One aspect that remains to be explained is the proton pathway. In the absence of a clear path for H⁺ transport, we would like to propose that H⁺ moves either by a Grotthuss mechanism or along a hydrogen-bonded chain (33), with His²¹¹ playing a central role. In the former, H⁺ would hop from one water molecule at one side of the membrane to the next influenced by the electrical field, with a different H⁺ leaving on the other side. Formation of a chain of water molecules seems to be possible in the pore of AmtB (34, 35), despite the proposal by several authors (4–6) that consider the pore of the ammonium transporters to be hydrophobic.

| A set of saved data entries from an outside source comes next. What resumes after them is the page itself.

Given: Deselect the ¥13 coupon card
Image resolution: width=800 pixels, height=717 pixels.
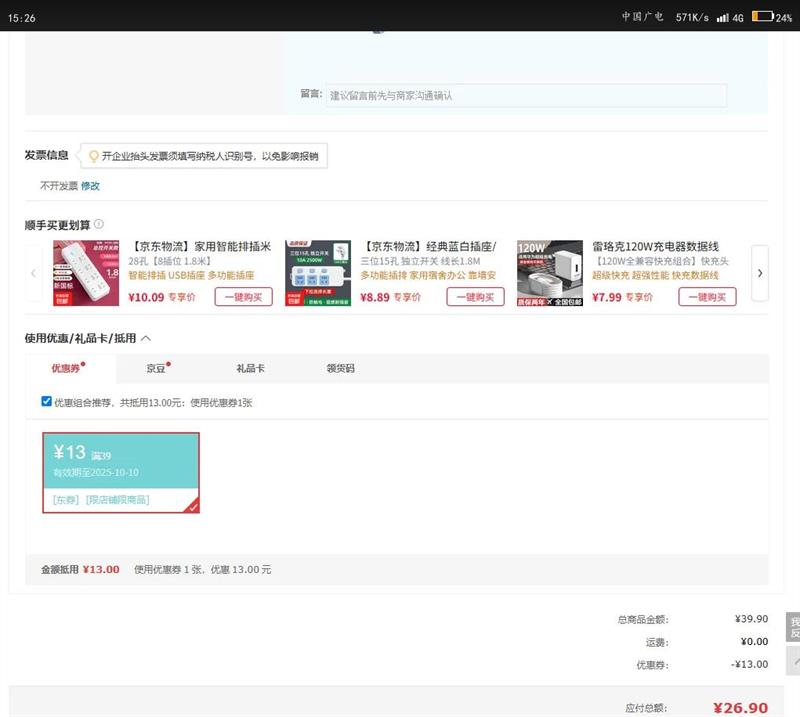Looking at the screenshot, I should tap(120, 472).
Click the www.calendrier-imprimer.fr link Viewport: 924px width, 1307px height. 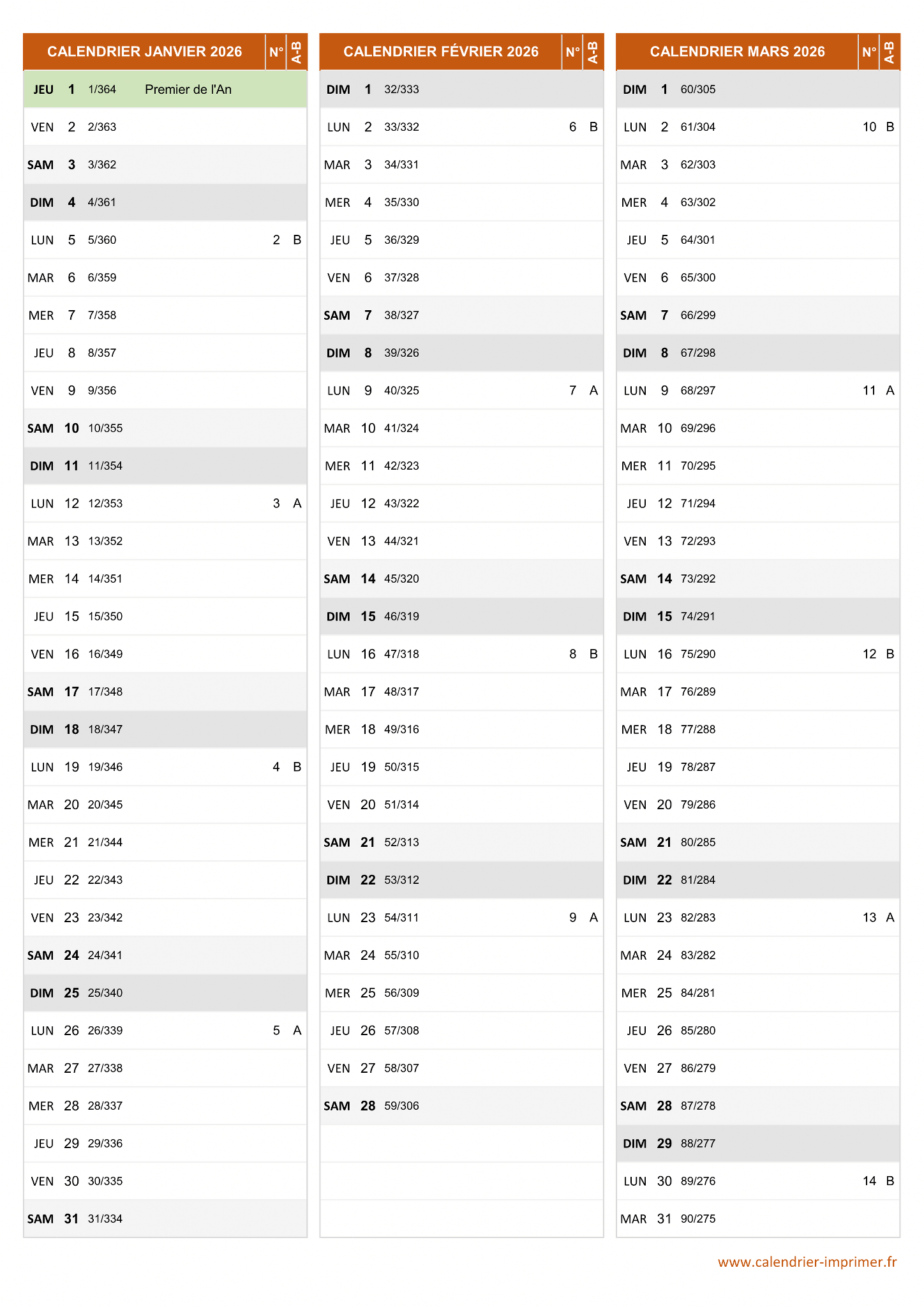(807, 1262)
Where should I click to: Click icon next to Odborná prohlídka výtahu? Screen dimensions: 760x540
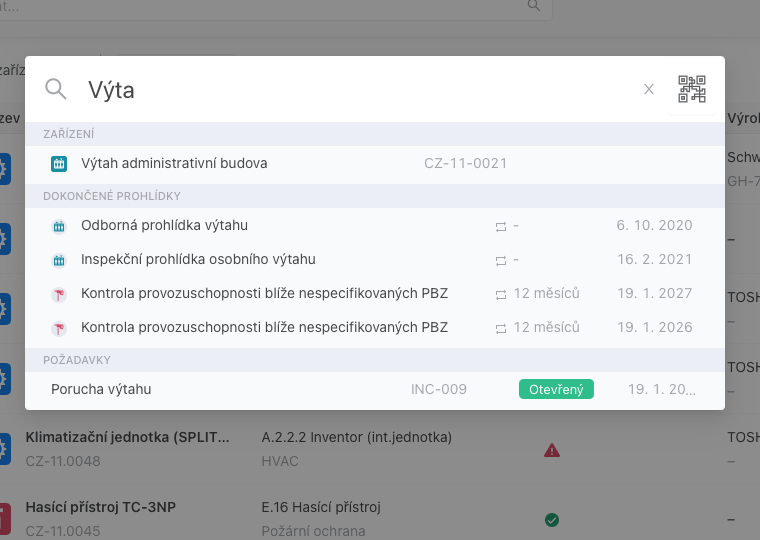point(59,226)
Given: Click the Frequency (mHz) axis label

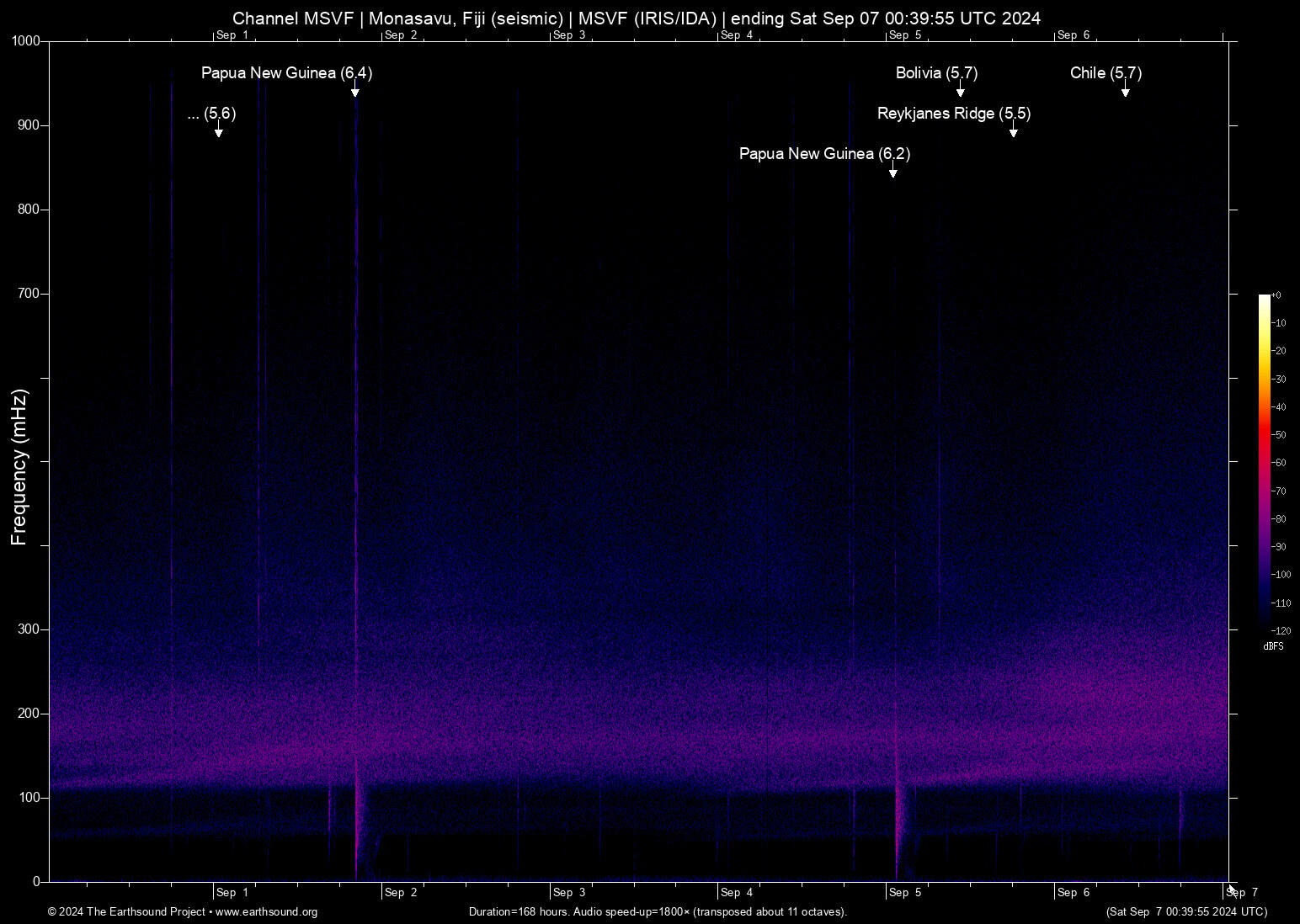Looking at the screenshot, I should [20, 462].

Based on the similarity between the EcAmtB and PvAMT1;1 (supplemental Fig. 3), it is likely that a similar condition may be established in the bean transporter, where His²¹¹ would play a role in structuring the water molecules chain and thus allowing for the hopping of H⁺ along the channel and across the membrane. Alternatively, His²¹¹ could participate directly in the establishment of a hydrogen-bonded chain, either with the involvement of other amino acids or including water molecules, leading to the movement of H⁺ across the membrane. In both cases, the central role for histidine cannot be taken by glutamate.